Comedian Bobcat Goldthwait has made a name for himself writing and directing comedies with outrageous premises and unexpected depth. Sleeping Dogs Lie was about a woman who had once blown a dog, but it was really about how we deal with the past with our significant others. World's Greatest Dad was about a father who writes an eloquent suicide note after his son kills himself, but used this set-up to explore how we remember the dead.
God Bless America, by contrast, is pretty much exactly what it seems: a middle-aged man and a teenage girl going on a killing spree to express their outrage at America's moral degradation. Frank loses his job on a bogus sexual harassment charge and soon learns he has terminal cancer. With the help of a truly twisted teen named Roxy, he decides to use his newfound freedom to take down some of the best exemplars of America's celebrity-driven culture, sex-obsessed mores, and fear-mongering political culture. Along the way he rants about Twitter and young people's insistence on taking pictures everywhere, the greatness of Alice Cooper and the horror that is Diablo Cody. (As if the movie didn't have enough of a "Get off my lawn" vibe already.)

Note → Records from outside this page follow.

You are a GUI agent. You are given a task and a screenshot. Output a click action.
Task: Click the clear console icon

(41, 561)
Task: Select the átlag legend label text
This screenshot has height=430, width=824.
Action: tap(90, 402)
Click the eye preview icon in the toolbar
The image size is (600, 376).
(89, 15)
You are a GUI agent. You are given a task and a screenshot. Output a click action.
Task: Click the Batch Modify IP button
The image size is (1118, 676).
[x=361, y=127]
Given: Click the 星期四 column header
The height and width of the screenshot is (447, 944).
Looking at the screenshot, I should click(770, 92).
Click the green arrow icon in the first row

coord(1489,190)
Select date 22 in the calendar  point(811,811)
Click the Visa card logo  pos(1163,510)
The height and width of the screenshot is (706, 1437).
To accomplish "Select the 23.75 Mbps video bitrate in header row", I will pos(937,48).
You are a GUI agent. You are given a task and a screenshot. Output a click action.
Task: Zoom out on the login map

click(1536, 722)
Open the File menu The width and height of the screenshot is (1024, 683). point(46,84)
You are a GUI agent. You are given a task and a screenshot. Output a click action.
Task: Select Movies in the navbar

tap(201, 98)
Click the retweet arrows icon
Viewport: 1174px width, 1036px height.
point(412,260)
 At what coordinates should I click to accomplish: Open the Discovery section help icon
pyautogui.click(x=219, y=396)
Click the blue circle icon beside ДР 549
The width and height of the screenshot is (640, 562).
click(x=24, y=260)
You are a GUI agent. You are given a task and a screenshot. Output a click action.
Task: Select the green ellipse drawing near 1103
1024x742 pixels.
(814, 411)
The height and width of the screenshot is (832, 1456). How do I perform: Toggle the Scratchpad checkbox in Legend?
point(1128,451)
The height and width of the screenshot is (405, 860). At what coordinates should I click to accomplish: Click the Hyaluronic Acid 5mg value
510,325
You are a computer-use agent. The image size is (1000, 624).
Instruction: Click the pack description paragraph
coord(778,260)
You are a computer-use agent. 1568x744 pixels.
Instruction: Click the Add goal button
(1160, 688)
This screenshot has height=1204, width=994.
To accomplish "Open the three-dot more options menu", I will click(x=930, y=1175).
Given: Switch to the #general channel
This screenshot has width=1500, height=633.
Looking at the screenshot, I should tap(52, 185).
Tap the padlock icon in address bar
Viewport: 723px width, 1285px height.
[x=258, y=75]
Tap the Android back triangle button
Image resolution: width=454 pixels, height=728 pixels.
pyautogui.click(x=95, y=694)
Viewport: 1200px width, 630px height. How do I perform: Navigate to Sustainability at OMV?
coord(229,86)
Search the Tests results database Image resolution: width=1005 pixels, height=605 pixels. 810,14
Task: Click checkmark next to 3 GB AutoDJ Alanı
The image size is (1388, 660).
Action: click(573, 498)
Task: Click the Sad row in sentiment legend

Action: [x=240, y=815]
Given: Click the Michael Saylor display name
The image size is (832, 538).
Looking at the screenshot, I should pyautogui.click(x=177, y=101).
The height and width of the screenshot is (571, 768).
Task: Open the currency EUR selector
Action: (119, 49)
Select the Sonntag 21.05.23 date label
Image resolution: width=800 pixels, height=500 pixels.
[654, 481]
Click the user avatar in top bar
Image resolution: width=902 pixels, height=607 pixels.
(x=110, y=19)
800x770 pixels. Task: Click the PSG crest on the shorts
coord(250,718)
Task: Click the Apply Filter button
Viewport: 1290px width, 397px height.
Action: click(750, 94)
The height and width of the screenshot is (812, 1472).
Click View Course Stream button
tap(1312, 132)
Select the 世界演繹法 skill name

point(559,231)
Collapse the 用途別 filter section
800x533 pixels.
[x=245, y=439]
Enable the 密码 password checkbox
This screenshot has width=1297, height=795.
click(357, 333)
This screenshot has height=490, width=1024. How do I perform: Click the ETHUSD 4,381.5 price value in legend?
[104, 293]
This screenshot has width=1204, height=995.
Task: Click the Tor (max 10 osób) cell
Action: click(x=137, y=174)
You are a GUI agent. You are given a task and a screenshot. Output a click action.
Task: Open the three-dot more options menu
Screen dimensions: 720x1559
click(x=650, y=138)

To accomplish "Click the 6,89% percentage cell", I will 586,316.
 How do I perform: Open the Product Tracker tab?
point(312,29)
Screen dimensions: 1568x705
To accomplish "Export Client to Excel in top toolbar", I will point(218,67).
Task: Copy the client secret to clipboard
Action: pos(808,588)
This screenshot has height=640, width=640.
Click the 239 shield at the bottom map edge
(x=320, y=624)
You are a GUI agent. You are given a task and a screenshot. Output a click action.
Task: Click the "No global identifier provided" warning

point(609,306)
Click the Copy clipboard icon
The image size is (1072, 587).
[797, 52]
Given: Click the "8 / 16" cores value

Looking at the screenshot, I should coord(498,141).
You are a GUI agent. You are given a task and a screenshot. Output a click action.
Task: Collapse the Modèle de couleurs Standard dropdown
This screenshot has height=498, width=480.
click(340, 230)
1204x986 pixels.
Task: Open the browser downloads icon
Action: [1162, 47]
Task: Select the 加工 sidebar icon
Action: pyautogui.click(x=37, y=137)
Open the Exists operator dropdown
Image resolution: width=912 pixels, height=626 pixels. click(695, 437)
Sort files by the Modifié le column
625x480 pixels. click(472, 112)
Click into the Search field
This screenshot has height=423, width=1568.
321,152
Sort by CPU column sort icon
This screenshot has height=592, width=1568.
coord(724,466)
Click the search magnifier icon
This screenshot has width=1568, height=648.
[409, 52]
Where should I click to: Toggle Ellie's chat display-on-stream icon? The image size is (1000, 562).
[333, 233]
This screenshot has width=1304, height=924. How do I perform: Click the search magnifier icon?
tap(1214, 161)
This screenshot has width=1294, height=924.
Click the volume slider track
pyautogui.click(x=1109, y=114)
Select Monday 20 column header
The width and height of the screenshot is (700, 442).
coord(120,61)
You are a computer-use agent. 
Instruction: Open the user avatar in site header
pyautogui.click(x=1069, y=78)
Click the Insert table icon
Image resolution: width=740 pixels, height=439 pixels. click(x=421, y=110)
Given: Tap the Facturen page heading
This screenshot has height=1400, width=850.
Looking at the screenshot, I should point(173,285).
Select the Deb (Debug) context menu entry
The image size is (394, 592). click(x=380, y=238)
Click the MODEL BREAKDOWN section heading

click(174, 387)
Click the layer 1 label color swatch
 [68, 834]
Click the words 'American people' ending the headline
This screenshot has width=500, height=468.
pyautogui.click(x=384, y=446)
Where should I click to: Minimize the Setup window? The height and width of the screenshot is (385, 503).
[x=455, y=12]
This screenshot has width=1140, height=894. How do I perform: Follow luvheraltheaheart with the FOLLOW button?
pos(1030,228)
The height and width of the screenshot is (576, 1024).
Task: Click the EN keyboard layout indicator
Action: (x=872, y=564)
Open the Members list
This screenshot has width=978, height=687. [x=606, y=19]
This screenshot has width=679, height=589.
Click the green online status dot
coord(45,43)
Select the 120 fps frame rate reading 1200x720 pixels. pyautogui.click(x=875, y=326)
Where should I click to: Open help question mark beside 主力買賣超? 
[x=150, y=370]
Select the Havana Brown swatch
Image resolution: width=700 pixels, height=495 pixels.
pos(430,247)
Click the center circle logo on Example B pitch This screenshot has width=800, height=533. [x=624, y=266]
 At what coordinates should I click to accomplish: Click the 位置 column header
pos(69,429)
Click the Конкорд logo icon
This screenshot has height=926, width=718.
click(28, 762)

I kept waiting for the other shoe to drop in this film, for some sort of nuance or second layer to emerge. But it never really happens. The best Goldthwait can do is show some minor areas of disagreement between Frank and Roxy, like whether high-fives are an abomination (yes, really). In this way he suggests that not everyone might agree on who deserves to be killed. What an incisive point!
The inevitable closing monologue in God Bless America is just a restatement of a rant Frank gives early in the film. There really is no deeper meaning or evolution to this film. It's a stand up comedy rant masquerading as a movie, Taxi Driver for 10-year-olds.